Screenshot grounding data
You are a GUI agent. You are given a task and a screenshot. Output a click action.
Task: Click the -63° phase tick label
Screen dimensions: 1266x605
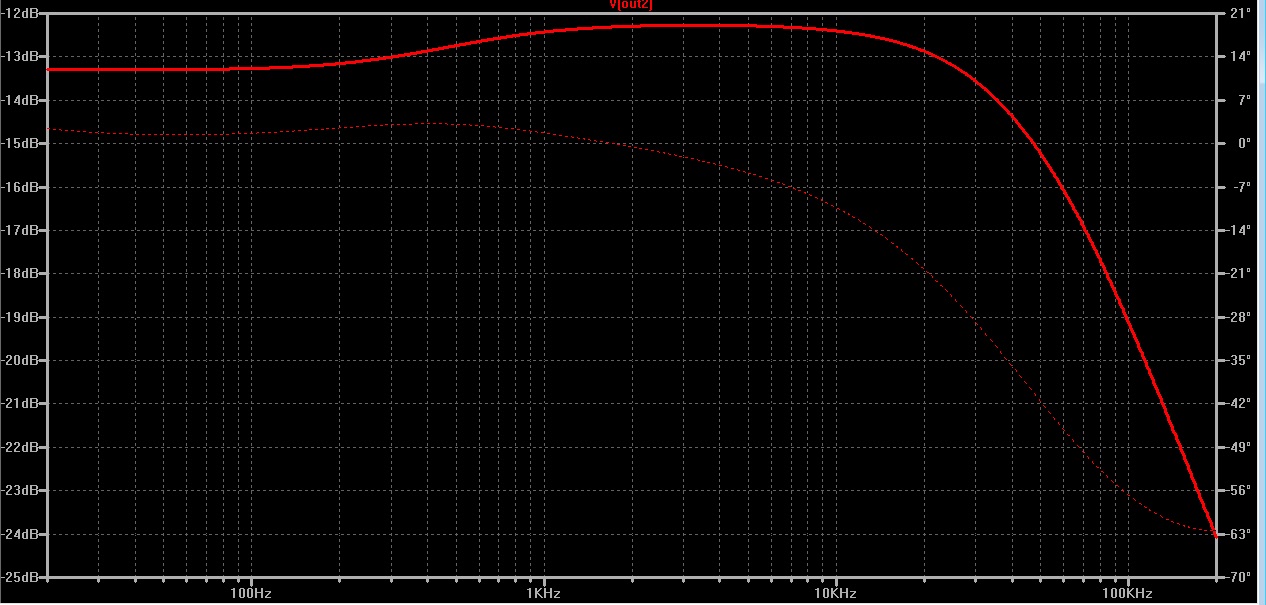coord(1240,534)
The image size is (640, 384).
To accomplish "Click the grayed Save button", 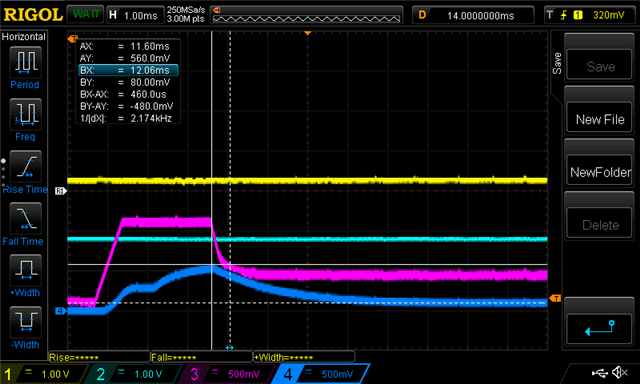I will pyautogui.click(x=599, y=66).
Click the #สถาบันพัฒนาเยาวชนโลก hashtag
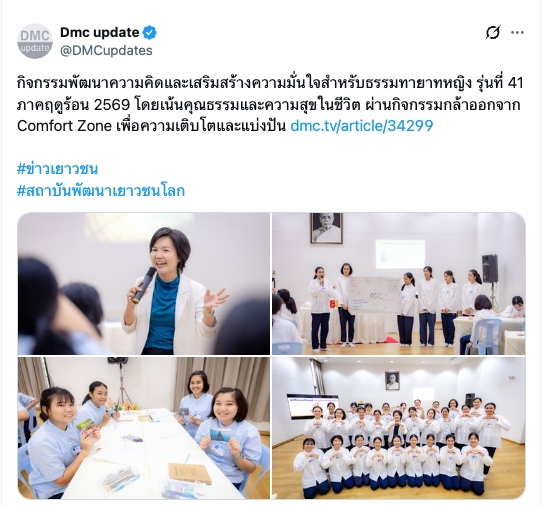 [101, 190]
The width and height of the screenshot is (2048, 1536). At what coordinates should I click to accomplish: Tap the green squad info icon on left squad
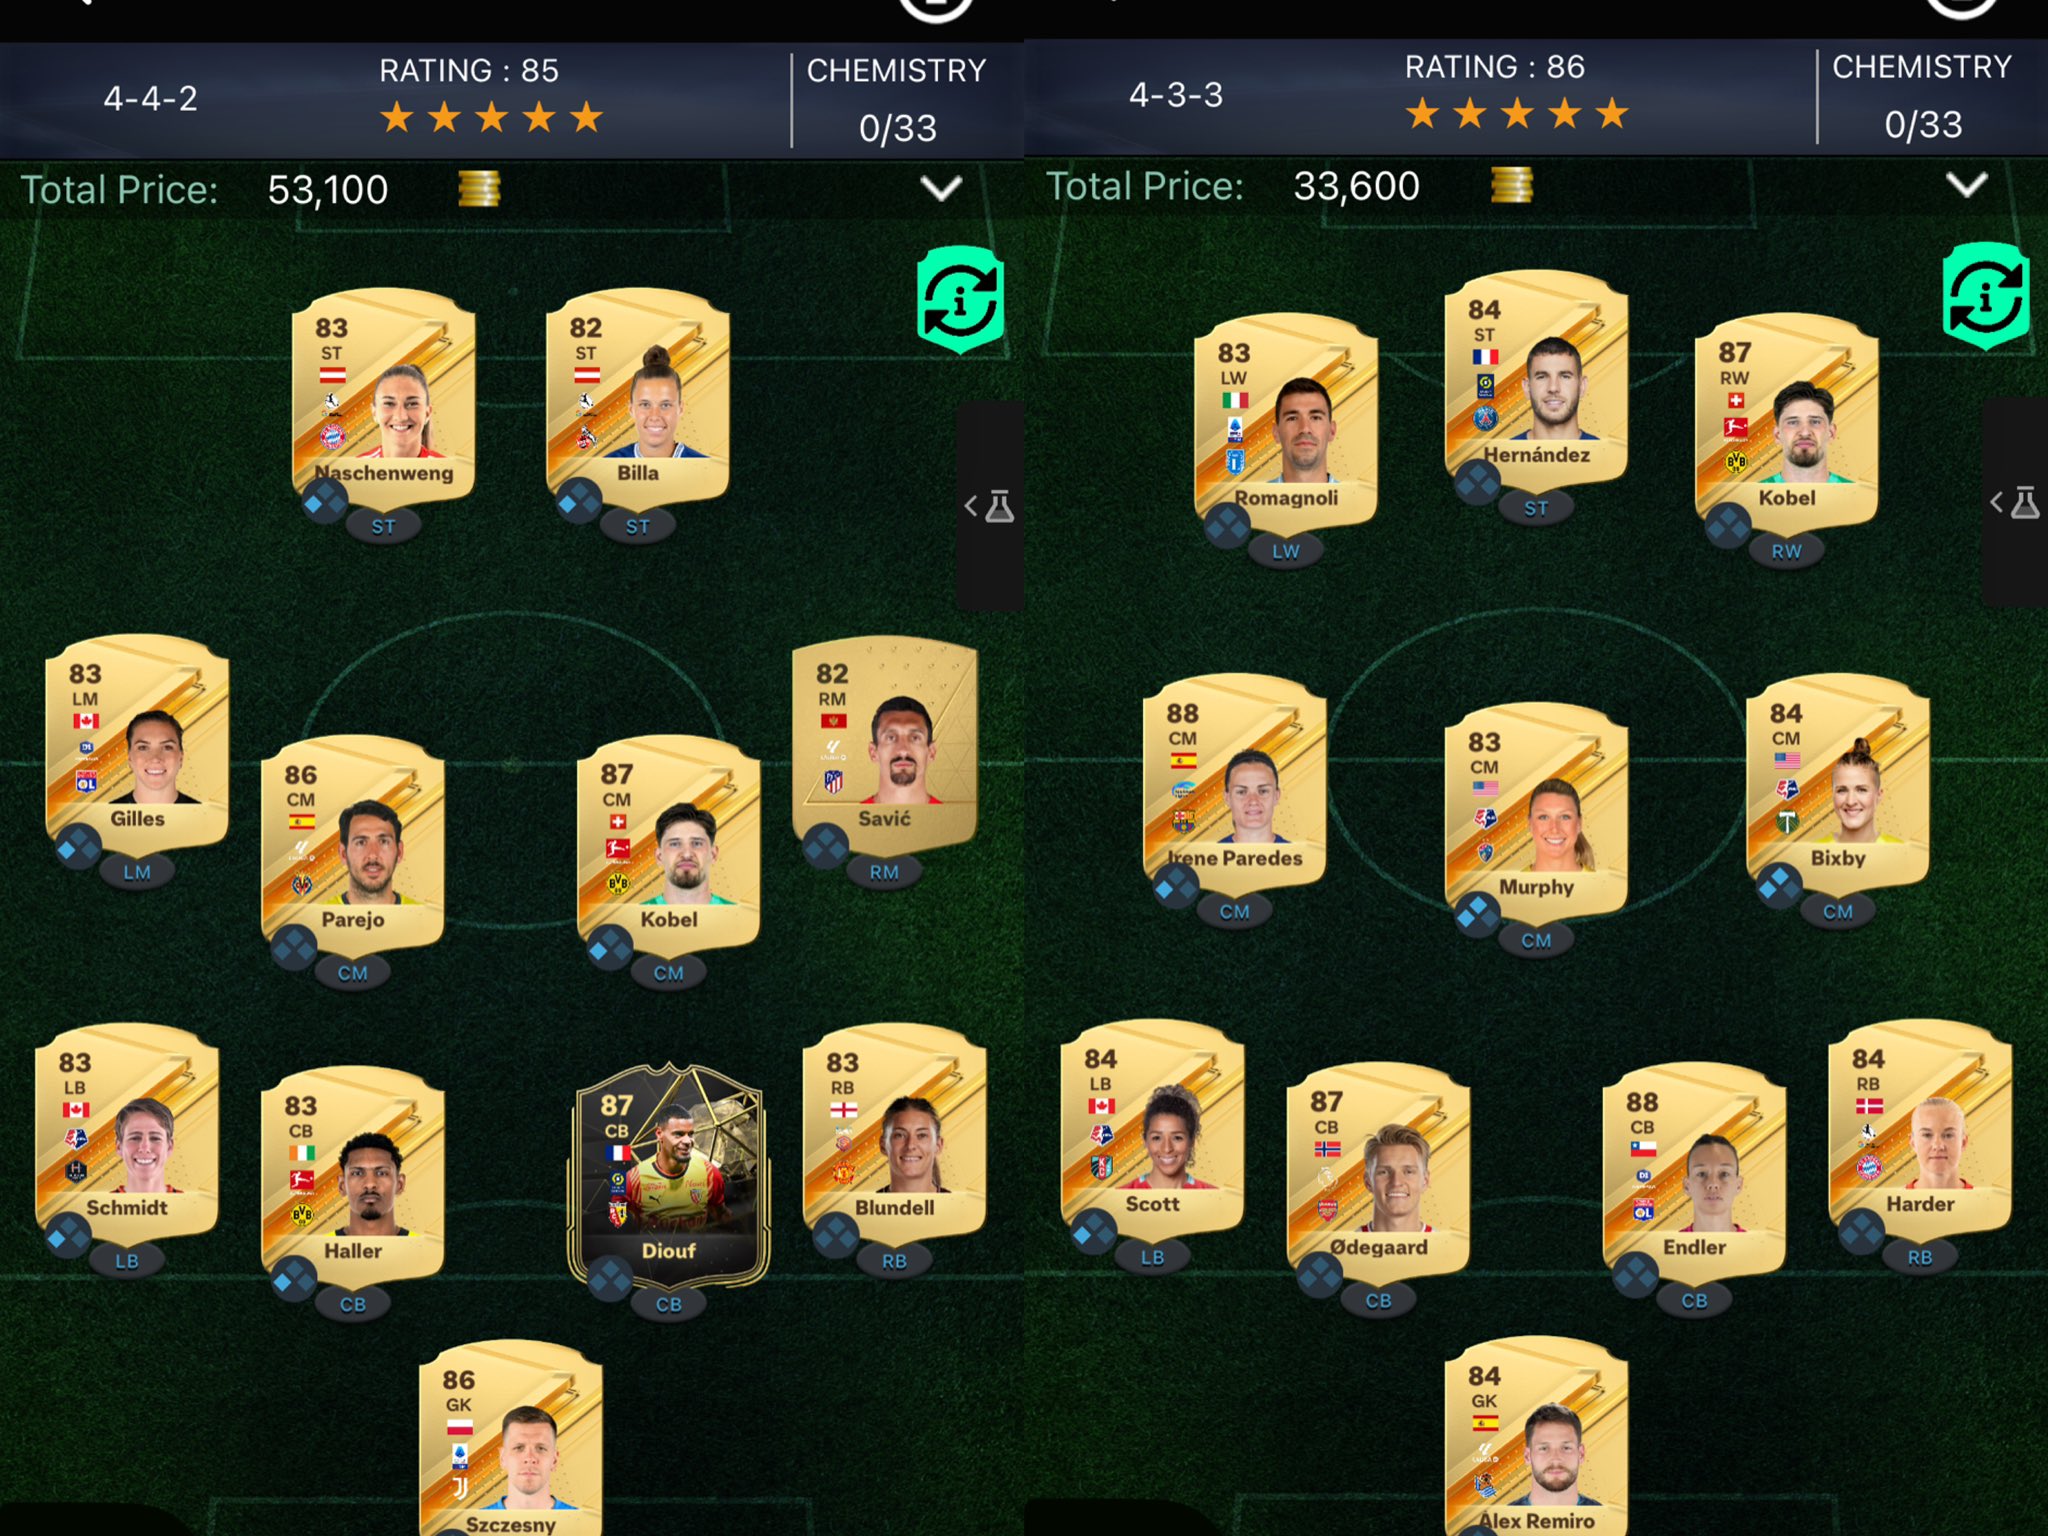click(959, 301)
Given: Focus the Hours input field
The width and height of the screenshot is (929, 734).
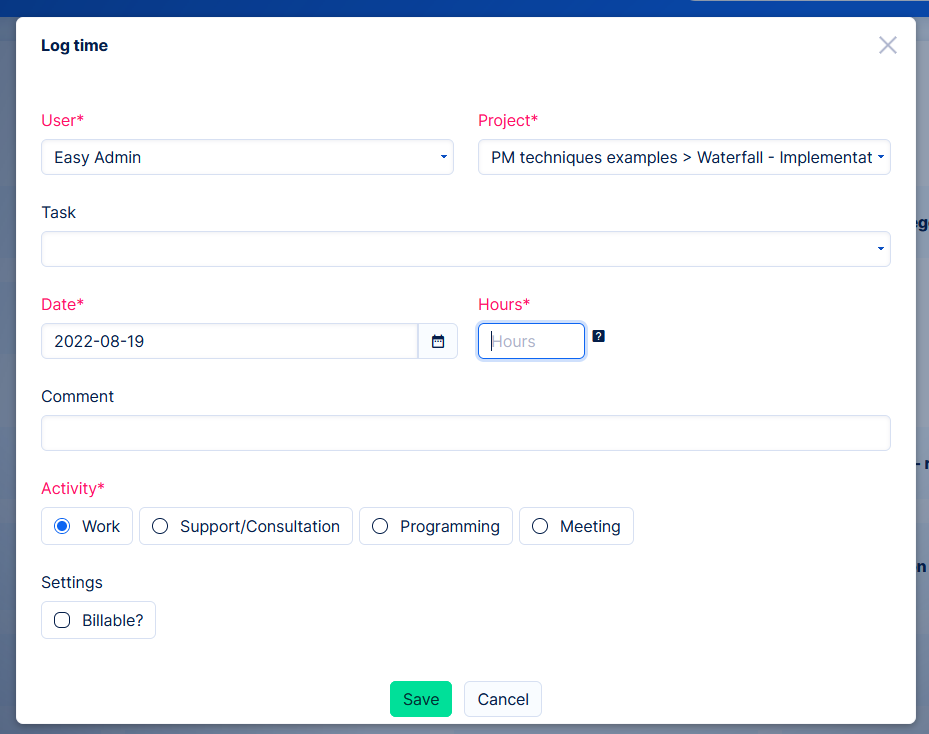Looking at the screenshot, I should [531, 341].
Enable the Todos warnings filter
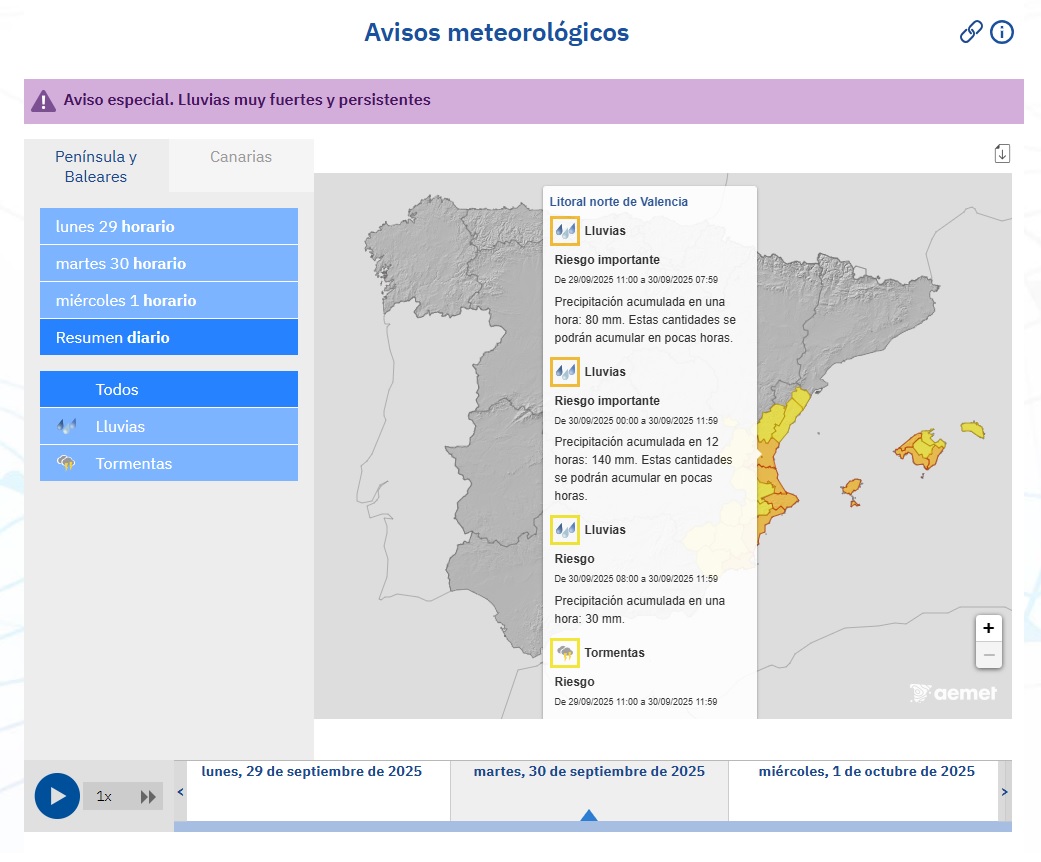The height and width of the screenshot is (862, 1041). click(x=168, y=389)
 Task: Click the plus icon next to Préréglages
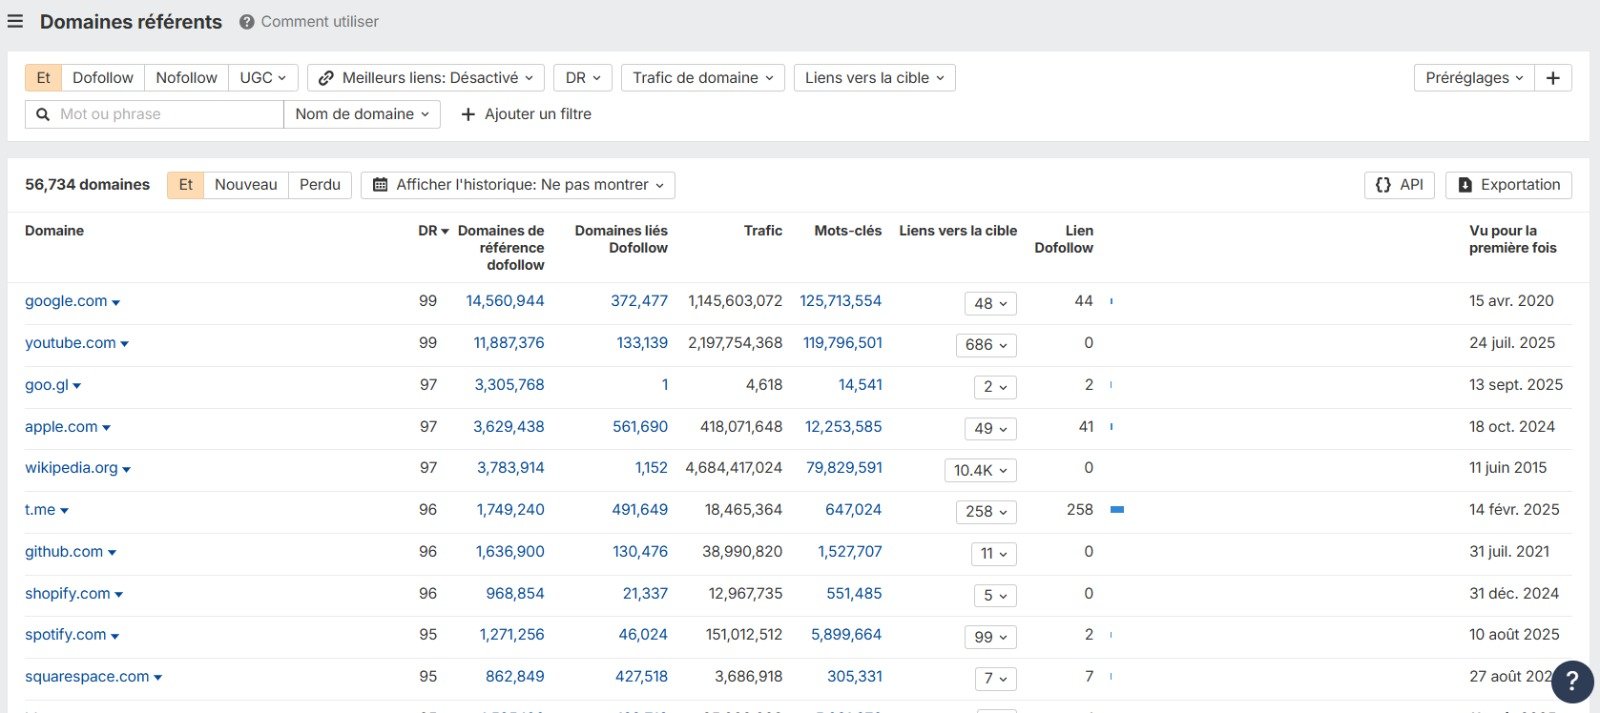(1552, 78)
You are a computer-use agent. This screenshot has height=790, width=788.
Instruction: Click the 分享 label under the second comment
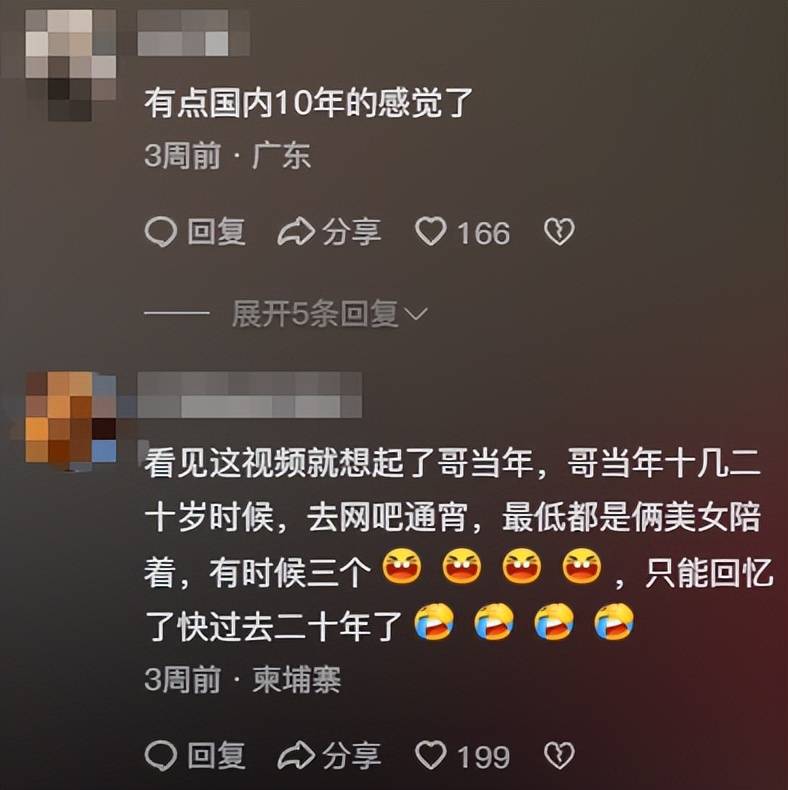352,756
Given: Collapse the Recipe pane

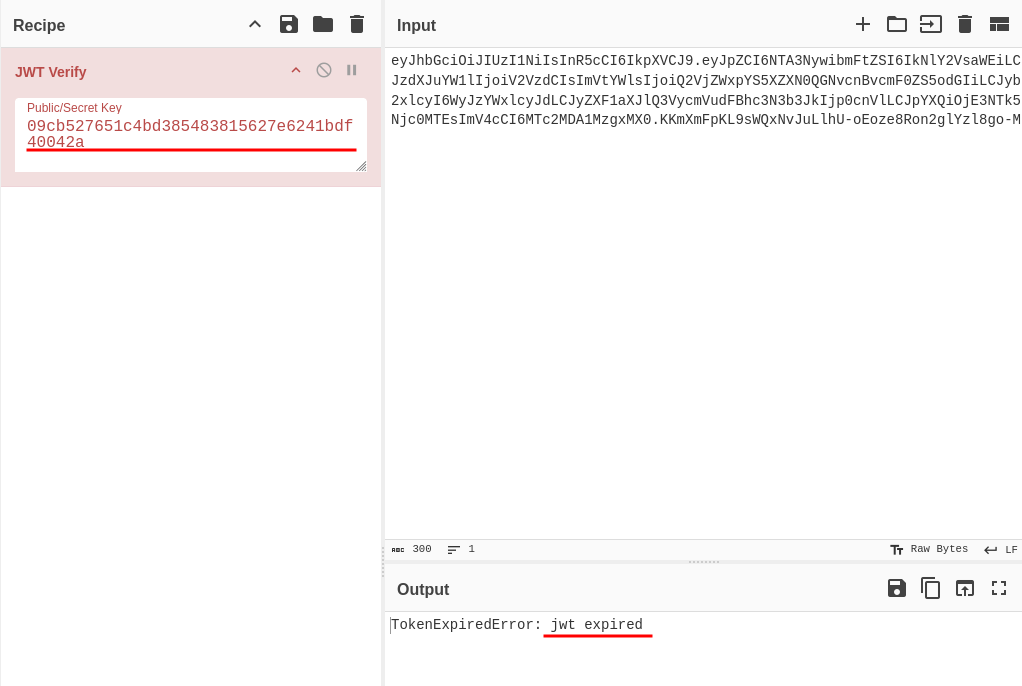Looking at the screenshot, I should click(255, 24).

- _Exercise brief_
Copy exactly and only this span: the line with "The width and height of the screenshot is (2048, 1536)." through the final line of the entries, both ends included, with the pictures left out.

- _Solution to this task_
The width and height of the screenshot is (2048, 1536). At what coordinates should I click to accomplish: Tap the green squad info icon on left squad
click(959, 301)
Given: Focus the Hours input field
The width and height of the screenshot is (929, 734).
Looking at the screenshot, I should [531, 341].
Enable the Todos warnings filter
The height and width of the screenshot is (862, 1041). click(x=168, y=389)
 Task: Click the plus icon next to Préréglages
(1552, 78)
You are a computer-use agent. This screenshot has height=790, width=788.
Instruction: Click the 分享 label under the second comment
352,756
Given: Collapse the Recipe pane

Looking at the screenshot, I should click(255, 24).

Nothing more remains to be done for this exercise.